Wasn't that long ago - it changed fashion - all those hounds-tooth jackets, paisley ties etc etc stopped being seen in public (on TV) and were replaced by solid colors.


Do you mean like when a moire pattern may sometimes appear to have a ghostly coloured after-image? I've seen this in old black-and-white films shown on colour TV. I've been trying to describe that to people to learn more about what it is but I always fail to. I feared there might be something wrong with my eyes. Is there a name for this effect?


For Tv's the colour is caused because the colour signal is hidden as a high frequecy component that older B&W Tv's would ignore.

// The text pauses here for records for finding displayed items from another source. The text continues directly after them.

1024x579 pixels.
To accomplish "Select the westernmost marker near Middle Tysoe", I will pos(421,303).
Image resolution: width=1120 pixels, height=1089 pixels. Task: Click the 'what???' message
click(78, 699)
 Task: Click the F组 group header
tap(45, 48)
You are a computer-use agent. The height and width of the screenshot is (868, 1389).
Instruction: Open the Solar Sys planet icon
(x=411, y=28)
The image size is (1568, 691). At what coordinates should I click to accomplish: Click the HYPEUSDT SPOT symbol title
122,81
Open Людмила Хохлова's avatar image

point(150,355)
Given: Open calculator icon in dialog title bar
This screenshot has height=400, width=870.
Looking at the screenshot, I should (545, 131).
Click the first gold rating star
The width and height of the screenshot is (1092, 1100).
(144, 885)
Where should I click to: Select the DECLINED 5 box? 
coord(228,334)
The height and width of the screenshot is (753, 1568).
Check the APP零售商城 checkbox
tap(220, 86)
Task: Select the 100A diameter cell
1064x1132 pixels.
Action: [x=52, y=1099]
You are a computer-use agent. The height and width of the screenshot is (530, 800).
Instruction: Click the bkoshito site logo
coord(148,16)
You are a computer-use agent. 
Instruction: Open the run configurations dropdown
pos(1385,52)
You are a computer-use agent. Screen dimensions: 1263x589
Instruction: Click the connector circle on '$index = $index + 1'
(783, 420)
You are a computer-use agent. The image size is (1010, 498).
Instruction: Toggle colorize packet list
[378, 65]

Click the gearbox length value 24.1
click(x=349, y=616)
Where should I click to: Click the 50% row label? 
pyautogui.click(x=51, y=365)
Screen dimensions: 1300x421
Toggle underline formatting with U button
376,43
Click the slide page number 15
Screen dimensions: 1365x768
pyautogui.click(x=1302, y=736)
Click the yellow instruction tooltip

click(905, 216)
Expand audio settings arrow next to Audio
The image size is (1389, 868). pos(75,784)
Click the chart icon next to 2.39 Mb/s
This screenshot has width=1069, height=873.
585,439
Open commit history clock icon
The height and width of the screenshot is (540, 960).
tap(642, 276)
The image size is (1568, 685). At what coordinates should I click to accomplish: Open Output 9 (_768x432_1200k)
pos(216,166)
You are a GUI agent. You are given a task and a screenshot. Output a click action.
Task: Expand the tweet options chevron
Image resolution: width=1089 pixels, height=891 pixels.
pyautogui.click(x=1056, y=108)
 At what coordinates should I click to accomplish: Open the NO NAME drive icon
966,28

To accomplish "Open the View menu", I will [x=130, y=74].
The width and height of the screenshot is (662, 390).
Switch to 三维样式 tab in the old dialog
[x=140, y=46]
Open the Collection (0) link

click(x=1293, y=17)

Conversely, a high frequency signal caused by closely spaced light and dark patterns fools colour TV's into thinking there's a colour signal present (as the filters in TV's improved the magnitude of the effect reduced, but it's there to this day in analogue TV).

What you're seeing is probably Fechner Color [0]. I've seen the effect myself, as I recall there was a bit of a craze for demoing it some years back.

[0] https://en.wikipedia.org/wiki/Fechner_color


Thanks. It could well be Fechner Colour.


Back in the 1980s, D-MAC was touted as the system that was going to eliminate that problem. Separation of analogue chrominance and luminance was specifically called out as a feature in popular science explanations.